Non-resident deposits jump 5.3% month-on-month, pushing total to $2.1 trillion; banks post record non-interest income of $5.16 billion in Q1 2026.

By Natalie WongApril 11, 20264 min read

Non-resident deposits jump 5.3% month-on-month, pushing total to $2.1 trillion; banks post record non-interest income of $5.16 billion in Q1 2026.

Deposit Inflows Surge Amid Geopolitical Uncertainty

Singapore's banking system has become a magnet for foreign capital, with total deposits surging 7.2% year-on-year to $2.1 trillion in March 2026 as the Middle East conflict and global uncertainty drive wealth reallocation into the city-state. Total deposits rose by $66.2 billion (7.2% y/y) to $2.1 trillion in March, accelerating from a 4.8% increase in February, according to Monetary Authority of Singapore data reported by The Straits Times.

A significant portion of the surge was driven by non-resident deposits, which jumped 5.3% month-on-month, increasing by $33.2 billion to reach $659.1 billion. On a year-on-year basis, non-resident deposits grew 4.6%. A UOB report cited by The Straits Times noted that uncertainty linked to the Middle East conflict is supporting liquidity flows into Singapore, particularly from Middle East-based clients reallocating assets away from perceived higher-risk jurisdictions such as Dubai.

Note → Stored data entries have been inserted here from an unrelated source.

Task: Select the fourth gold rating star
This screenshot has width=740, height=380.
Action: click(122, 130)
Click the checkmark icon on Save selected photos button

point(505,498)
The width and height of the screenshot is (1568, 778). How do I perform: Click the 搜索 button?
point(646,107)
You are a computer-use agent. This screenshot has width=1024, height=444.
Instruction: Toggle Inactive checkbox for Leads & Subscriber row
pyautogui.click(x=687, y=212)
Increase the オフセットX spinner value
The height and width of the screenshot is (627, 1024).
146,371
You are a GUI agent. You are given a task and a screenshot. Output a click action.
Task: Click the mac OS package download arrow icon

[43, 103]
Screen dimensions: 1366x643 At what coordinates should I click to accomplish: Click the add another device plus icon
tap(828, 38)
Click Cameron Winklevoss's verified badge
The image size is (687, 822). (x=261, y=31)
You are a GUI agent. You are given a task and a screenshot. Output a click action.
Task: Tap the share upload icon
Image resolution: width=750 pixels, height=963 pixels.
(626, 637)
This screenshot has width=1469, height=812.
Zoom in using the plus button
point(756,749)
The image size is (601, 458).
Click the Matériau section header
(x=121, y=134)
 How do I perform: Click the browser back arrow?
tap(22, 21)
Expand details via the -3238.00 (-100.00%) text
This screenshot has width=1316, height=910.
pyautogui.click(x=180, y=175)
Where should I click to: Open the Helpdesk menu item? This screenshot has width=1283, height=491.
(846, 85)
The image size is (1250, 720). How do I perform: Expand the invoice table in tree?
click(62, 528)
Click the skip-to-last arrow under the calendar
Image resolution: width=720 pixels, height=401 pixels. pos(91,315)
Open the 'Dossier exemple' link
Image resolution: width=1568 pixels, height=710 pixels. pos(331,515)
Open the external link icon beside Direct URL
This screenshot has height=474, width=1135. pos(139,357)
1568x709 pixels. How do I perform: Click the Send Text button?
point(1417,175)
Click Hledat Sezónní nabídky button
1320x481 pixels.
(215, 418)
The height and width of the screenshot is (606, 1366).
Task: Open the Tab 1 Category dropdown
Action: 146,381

Tangible evidence of wealth transfer is visible in gold import data: Singapore's gold imports from the UAE surged to a five-year high of 1,446 kg in March, The Straits Times reported. The inflows have also fed into official reserves, which rose by $15.5 billion in March and a further $2.4 billion in April, signalling continued capital entering the financial system.

Exhibit

Composition of Singapore’s Total Deposits by Resident vs Non-Resident, March 2026

Non-resident deposits account for 31.4% of the $2.1 trillion total.

Source: Orionmano Industries

Bank Earnings Buoyed by Fee and Wealth Management Income

Major banks are direct beneficiaries of these capital flows, with combined non-interest income hitting a record high. SGX research, reported by Asian Banking and Finance and The Straits Times, showed the combined non-interest income for DBS, OCBC, and UOB in Q1 2026 rose to a record $5.16 billion, up from $4.0 billion in Q4 2025 and $4.78 billion a year earlier. The increase was driven by wealth fees, trading income, and other fee income.

Despite easing interest rates, combined net interest income remained above $8 billion for the 14th consecutive quarter, demonstrating underlying stability. The three-month compounded SORA eased to around 1.03%, reflecting a stable interest rate environment, according to UOB cited by Asian Banking and Finance. Banks have mitigated the impact of lower regional benchmark rates through active balance sheet management, including deposit cost optimisation, hedging, and asset repricing, according to SGX.

The UOB report noted that wealth management flows were a key contributor across all three banks, reflecting sustained investor demand for diversified and defensive asset allocation. The inflows are strengthening private banking franchises and boosting fee-based income from wealth management, treasury services, and trading.

Exhibit

Combined Non-Interest Income of DBS, OCBC, UOB by Quarter

Driven by wealth management, trading, and fee income.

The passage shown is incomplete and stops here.